A young guy named Kevin showed me to the “H” section of the store’s rock collection. Houndmouth actually had a tab all to themselves, but (improbably) their albums were sold out.

“I don’t really like Houndmouth,” I said to an apologetic Kevin. “At least, I don’t think I do.” I began to explain myself, and we started talking. We talked about Spotify, and we agreed.

“Say somebody likes a certain sound, a certain drum sound, or a certain guitar sound, or they like music with lots of reverb that’s dreamy or shoegazey, you know anything like that,” Kevin said, as I looked down, trying to imagine what “shoegazey” sounded like. “I think there’s a lot of details to music and to art that an algorithm won’t necessarily be able to cover.”

And then, we just started talking about music. “I love this drummer, Bernard Purdie, and this bass player, Chuck Rainey,” Kevin told me. “I’ll buy anything they play on.”

I told him what I’d been excited about recently: a weird mix of classic Patti Smith, a newish Brit band called The Struts, and a remastered record from the late Detroit hip hop icon J Dilla.

“You might actually like this,” he said. And right there, in the H section of Amoeba Music, adjacent to the empty Houndmouth rack, Kevin recommended an album: To Bring You My Love by PJ Harvey.

The anti-algorithm arguments really come down to this: If we allow ourselves to think we’ve been “figured out” by these algorithms, then, perhaps, we will eventually become simple enough for this to actually happen.

Spotify is like a music GPS. And my worry is similar (“Kids these days, they just don’t know how to use a map, let alone a compass”). We begin to use the GPS because it’s convenient, it’s easy. We can do it quickly whether we’re in the car or walking. We don’t have to talk to anyone, or ask for directions. But then we start to rely on it. We forget about detours, about meandering. We go where it tells us to go. We have the map but we never learn the territory.

And here, I have two fears, one slightly less batty than the other. My first, the classic “what if” of the I, Robot brand of technoskepticism, is that our trusty GPS will go rogue and send us right off a fucking cliff. This hasn’t happened (yet). My second already has: our GPS will send us to the same place it has sent everyone else. And then it will give us the illusion we got there ourselves.

Now, will Spotify be used in a corporate scheme of world domination to stream propaganda into our headphones, so that every dreary traveler on a Manhattan-bound A Train, with head down and white plastic earbuds in, simultaneously snaps to attention and repeats “One of us” until everyone is listening to the same song? (the aforementioned “off a fucking cliff” scenario). Well, maybe—but probably not.

But imagine the other scenario: everyone is listening to the same song, or same type of song, over and over. Spotify’s algorithms notice this and keep suggesting this sort of music. Then, in this process of artificial selection, we find ourselves caught in a double mirror of “songs you might like.” (I like to picture a herd—sheep with earbuds, all bobbing their heads to “Shape of You” by Ed Sheeran, Spotify’s most-streamed song with nearly 1.6 billion plays.) This sort of evolution is already under way. Can we stop it?

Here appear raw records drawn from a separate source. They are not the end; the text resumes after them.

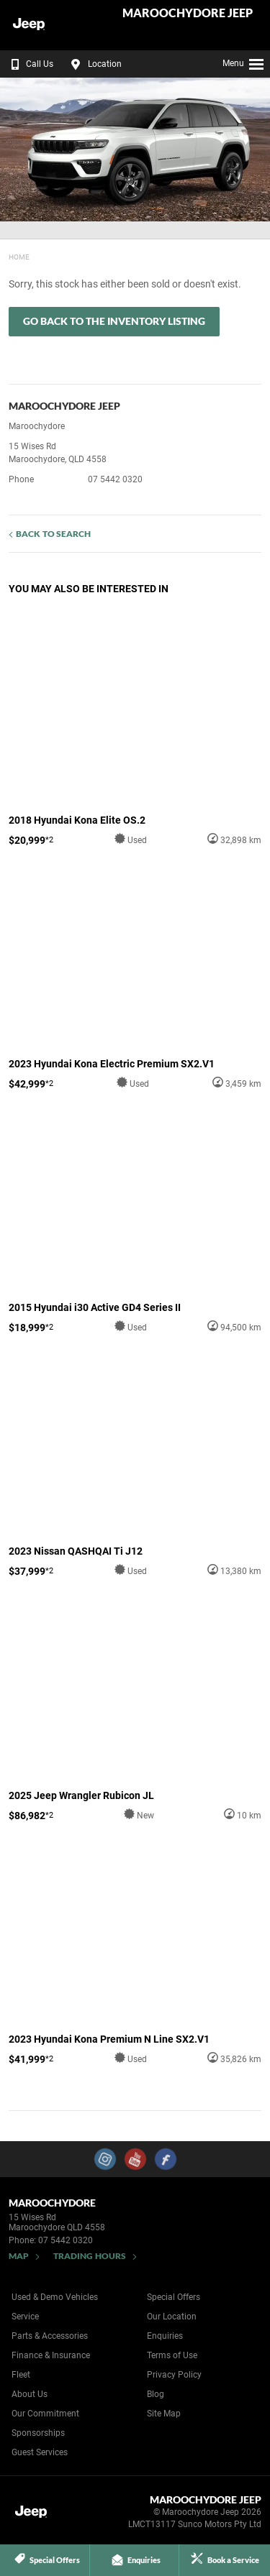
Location (94, 64)
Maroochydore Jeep (187, 13)
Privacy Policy (174, 2375)
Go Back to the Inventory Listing (114, 321)
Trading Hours (89, 2255)
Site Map (164, 2414)
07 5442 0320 (115, 479)
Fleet (21, 2375)
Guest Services (40, 2452)
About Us (30, 2394)
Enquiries (165, 2336)
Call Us (29, 64)
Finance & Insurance (51, 2355)
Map (19, 2255)
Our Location (172, 2317)
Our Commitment (45, 2414)
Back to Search (53, 533)
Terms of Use (172, 2355)
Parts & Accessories (50, 2336)
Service (25, 2317)
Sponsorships (38, 2433)
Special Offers (173, 2297)
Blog (155, 2394)
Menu (243, 61)
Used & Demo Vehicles (55, 2297)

I often listen to music while I write. As I worked on this piece, I thought it might be fitting to give Discover Weekly another try (I hadn’t dared return since the Houndmouth incident).

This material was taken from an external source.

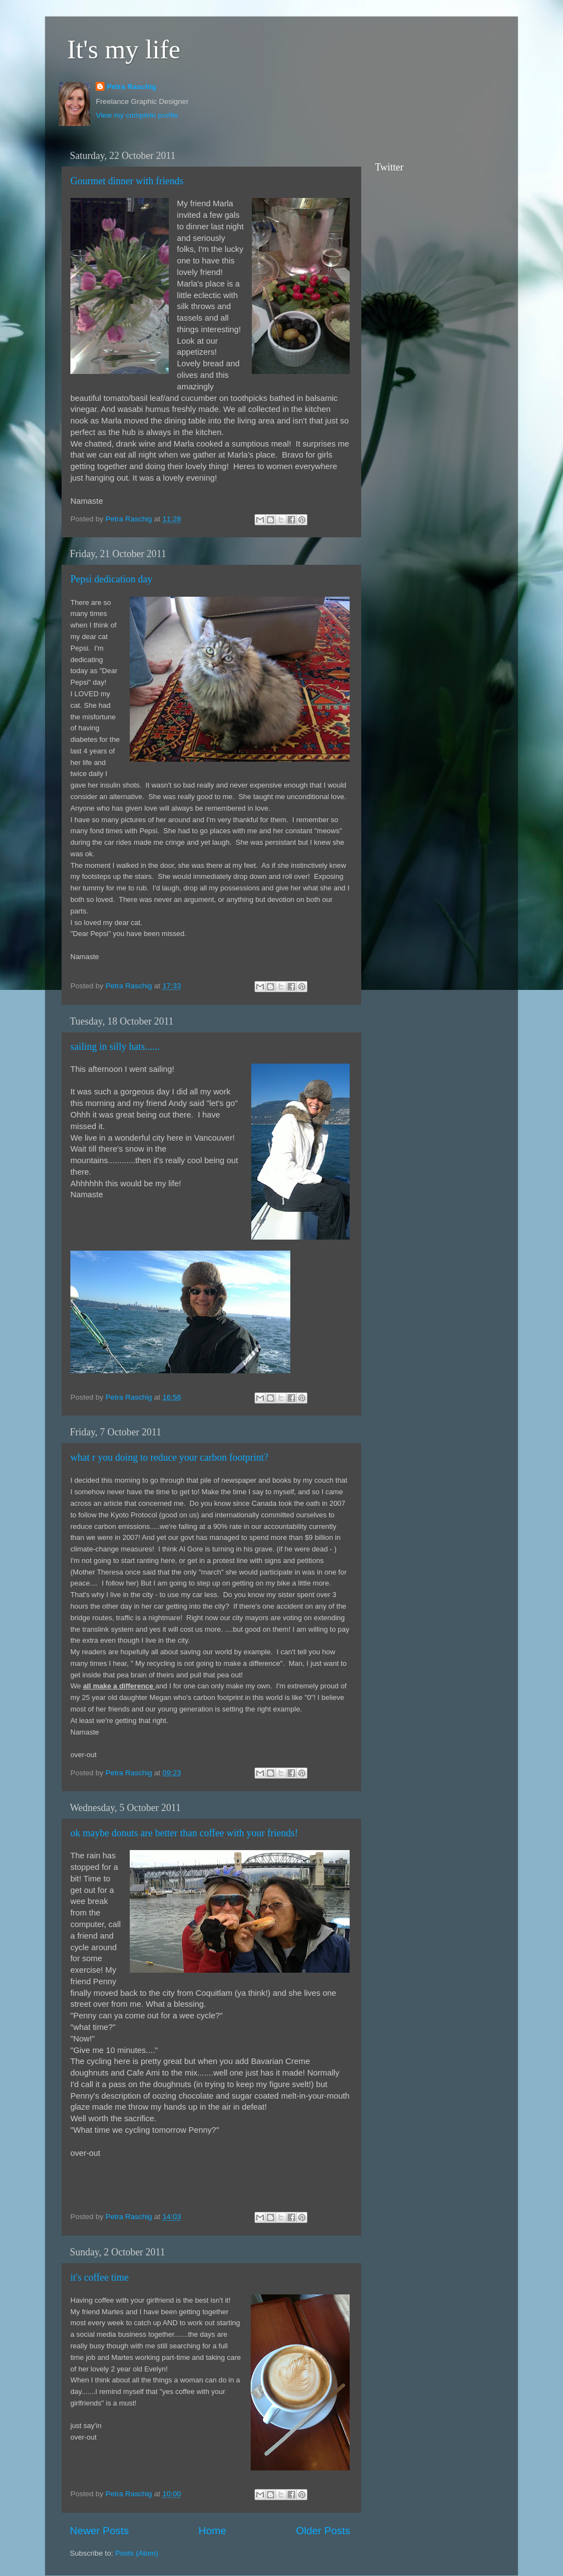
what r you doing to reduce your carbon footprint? (169, 1457)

Toward the end of the playlist, I heard something I recognized: it was a two-part harmony—sort of folksy, inflected with some twang. The artist, though, was unfamiliar, a band called Josiah and the Bonnevilles. I navigated to their page and clicked on the tab for “related artist” (akin to Amazon’s recommendation system). This led me to a group called Great Caesar. Their page led me to The National Parks, which directed me to Run River North, then on to a band I recognized, Lord Huron.

Here, on the list of artists related to Lord Huron, I found what I was after: Houndmouth. I wondered how many bands it might take me to get back to Josiah and the Bonnevilles, when I would prove that Spotify’s recommendation engine is nothing but a cyclical trap that will eventually destroy our desire for diverse music. I wondered.

But that’s no way to discover. Instead, I closed my computer and walked down the street, in search of some PJ Harvey, or maybe Bernard Purdie. Something I hadn’t heard yet.